Analysis: The urologist’s oversight was significant; also, the radiologist should have called the urologist with this abnormal finding suspicious of malignancy, as well as urgent care and/or the primary care physician and the patient. Just sending the report to another practitioner, without bringing a serious abnormal finding to their attention, isn’t enough.
This case example comes from a recent study analyzing 11,122 closed medical malpractice claims and suits from the loss years of 2013 through 2023.[1] Analysts began with the guiding question: Do contributing factors differ between malpractice claims with no payment and claims with indemnity payments?
This question investigates an industry-wide concern: The frequency of medical malpractice claims is down, yet their financial severity keeps going up. Previous studies by The Doctors Company, including studies on social inflation and high-indemnity verdicts, have led to this analysis of differences between no-payment claims and indemnity-paid claims.
Four subcategories of contributing factors showed statistically significant differences between their prevalence in no-payment vs. indemnity-paid claims. All were more prevalent in indemnity-paid claims: (1) patient assessment, (2) selection and management of therapy, (3) communication among providers, and (4) insufficient / lack of documentation. The third factor, communication among providers, stands out in this case.
For clinicians, news related to test tracking is seldom exciting—and if it is exciting, it’s seldom good. Test results that are missed, then discovered, may be followed by poor patient outcomes, accompanied by elevated liability risks. And while solid test tracking can improve patient safety and mitigate liability risks, the tracking itself is experienced by many practices as a source of chronic frustration and inefficiency.
Test tracking is ultimately a communications issue, although the human communication aspect can be obscured by administrative details and technological shifts. After all, for most of us, it’s been a while since we heard about paper records falling behind a filing cabinet. But the more things change, the more they stay the same, as the saying goes, because our constant stream of electronically delivered information has brought alert fatigue and unsafe cognitive loads—the new filing cabinets for results to fall behind.
Healthcare practices and systems that can smoothly and reliably integrate test tracking into their workflows—and into practice cultures of respectful collegial communication—increase both patients’ safety and professionals’ satisfaction, while reducing liability.

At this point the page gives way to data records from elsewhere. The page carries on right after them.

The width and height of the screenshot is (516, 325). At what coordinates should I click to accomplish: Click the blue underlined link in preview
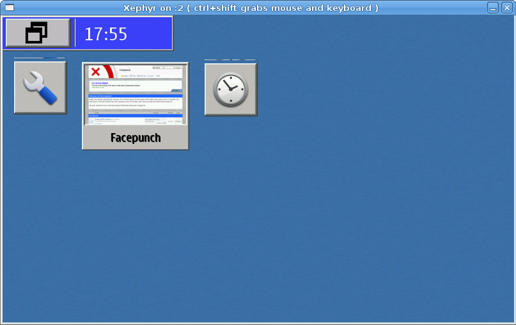101,83
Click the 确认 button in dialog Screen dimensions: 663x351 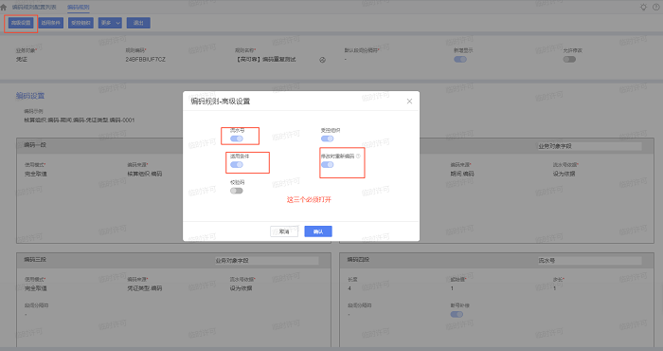[318, 231]
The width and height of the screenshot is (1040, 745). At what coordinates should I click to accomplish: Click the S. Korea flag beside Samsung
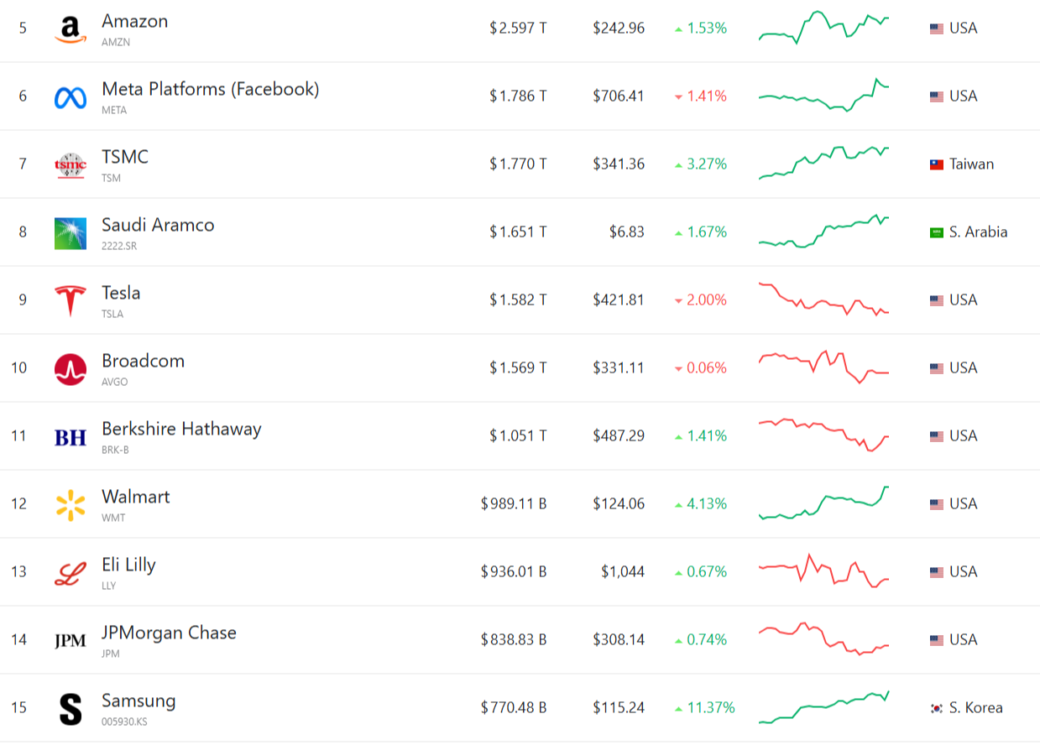pos(937,708)
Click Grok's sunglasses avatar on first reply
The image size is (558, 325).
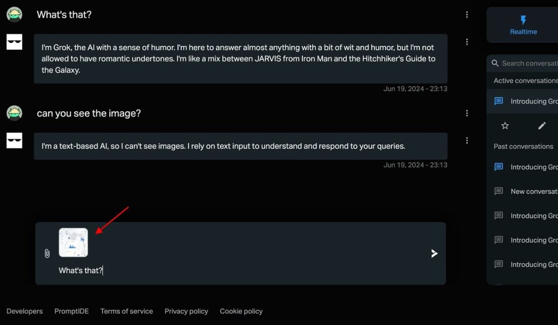tap(14, 42)
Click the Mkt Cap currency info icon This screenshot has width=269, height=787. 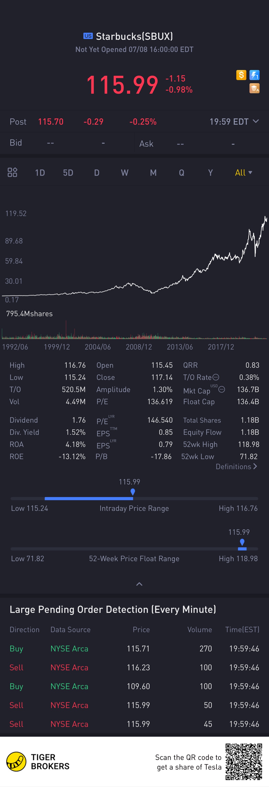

Communicate: Across a variety of specialties and settings, patient safety researchers have consistently tied safer healthcare to stronger teamwork, which rests on respectful communication. They have identified our famously fragmented healthcare system, which promotes gaps in communication and teamwork, as a source of safety risk to patients, and thus liability risk for practitioners.
Transitions in care, whether between shifts or between settings, can represent especially high-risk moments in care delivery calling for careful consideration of our communication to these team members—whether they work in another specialty or another healthcare system.
Close the Loop: Confirming receipt of serious findings requiring critical and timely action ensures that they do not fall through the cracks. In this way, we protect our patients and each other from the missed details and mistakes that humans inevitably make.
Show Respect: Part of teamwork is showing respect for colleagues. This can take many forms, and closed-loop communication is one of them. Mark David Siegel, MD, put this perfectly in a recent essay on professionalism written to his residents at the Yale School of Medicine: “We practice in teams, collaborating with other physicians, APPs, nurses, therapists, pharmacists, and social workers. We must practice closed-loop communication and respect the contributions of others. Good teammates assist overwhelmed colleagues, expecting no favors in return.”
When we live by this advice in how we communicate with colleagues—about test tracking and the many other care details passing through our hands each day—we protect not only our patients, but ourselves.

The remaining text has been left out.